Segment Start: Source information

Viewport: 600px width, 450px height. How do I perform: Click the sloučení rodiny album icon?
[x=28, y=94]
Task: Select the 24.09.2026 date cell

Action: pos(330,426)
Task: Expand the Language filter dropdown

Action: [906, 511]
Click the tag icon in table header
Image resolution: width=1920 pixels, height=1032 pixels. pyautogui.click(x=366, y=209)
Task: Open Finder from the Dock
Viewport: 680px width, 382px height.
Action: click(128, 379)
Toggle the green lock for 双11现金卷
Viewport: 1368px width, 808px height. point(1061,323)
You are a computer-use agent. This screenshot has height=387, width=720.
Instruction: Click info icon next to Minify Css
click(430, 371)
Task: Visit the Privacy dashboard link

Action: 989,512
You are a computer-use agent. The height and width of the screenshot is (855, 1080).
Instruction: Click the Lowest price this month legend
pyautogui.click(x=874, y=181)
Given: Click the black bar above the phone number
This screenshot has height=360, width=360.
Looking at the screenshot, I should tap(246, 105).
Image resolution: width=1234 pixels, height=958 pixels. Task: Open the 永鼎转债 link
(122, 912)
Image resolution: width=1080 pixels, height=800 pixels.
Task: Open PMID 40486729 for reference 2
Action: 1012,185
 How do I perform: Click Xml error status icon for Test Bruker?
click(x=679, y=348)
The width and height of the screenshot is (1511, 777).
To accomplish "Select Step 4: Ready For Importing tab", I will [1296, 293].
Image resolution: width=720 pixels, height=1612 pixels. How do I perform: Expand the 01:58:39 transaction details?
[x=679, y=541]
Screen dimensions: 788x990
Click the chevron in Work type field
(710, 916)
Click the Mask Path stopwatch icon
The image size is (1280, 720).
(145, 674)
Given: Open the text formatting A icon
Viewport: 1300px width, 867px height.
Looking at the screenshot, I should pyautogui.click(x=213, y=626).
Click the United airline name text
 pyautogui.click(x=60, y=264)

Segment End: Source information

Work task:
Nothing in the records above may be left out; repeat them exactly.

Worked solution:
Viewport: 600px width, 450px height. How do I perform: Click the sloučení rodiny album icon?
[x=28, y=94]
Task: Select the 24.09.2026 date cell

Action: pos(330,426)
Task: Expand the Language filter dropdown

Action: [906, 511]
Click the tag icon in table header
Image resolution: width=1920 pixels, height=1032 pixels. pyautogui.click(x=366, y=209)
Task: Open Finder from the Dock
Viewport: 680px width, 382px height.
Action: click(128, 379)
Toggle the green lock for 双11现金卷
Viewport: 1368px width, 808px height. point(1061,323)
You are a computer-use agent. This screenshot has height=387, width=720.
Instruction: Click info icon next to Minify Css
click(430, 371)
Task: Visit the Privacy dashboard link

Action: 989,512
You are a computer-use agent. The height and width of the screenshot is (855, 1080).
Instruction: Click the Lowest price this month legend
pyautogui.click(x=874, y=181)
Given: Click the black bar above the phone number
This screenshot has height=360, width=360.
Looking at the screenshot, I should tap(246, 105).
Image resolution: width=1234 pixels, height=958 pixels. Task: Open the 永鼎转债 link
(122, 912)
Image resolution: width=1080 pixels, height=800 pixels.
Task: Open PMID 40486729 for reference 2
Action: 1012,185
 How do I perform: Click Xml error status icon for Test Bruker?
click(x=679, y=348)
The width and height of the screenshot is (1511, 777).
To accomplish "Select Step 4: Ready For Importing tab", I will [1296, 293].
Image resolution: width=720 pixels, height=1612 pixels. How do I perform: Expand the 01:58:39 transaction details?
[x=679, y=541]
Screen dimensions: 788x990
Click the chevron in Work type field
(710, 916)
Click the Mask Path stopwatch icon
The image size is (1280, 720).
(145, 674)
Given: Open the text formatting A icon
Viewport: 1300px width, 867px height.
Looking at the screenshot, I should pyautogui.click(x=213, y=626).
Click the United airline name text
 pyautogui.click(x=60, y=264)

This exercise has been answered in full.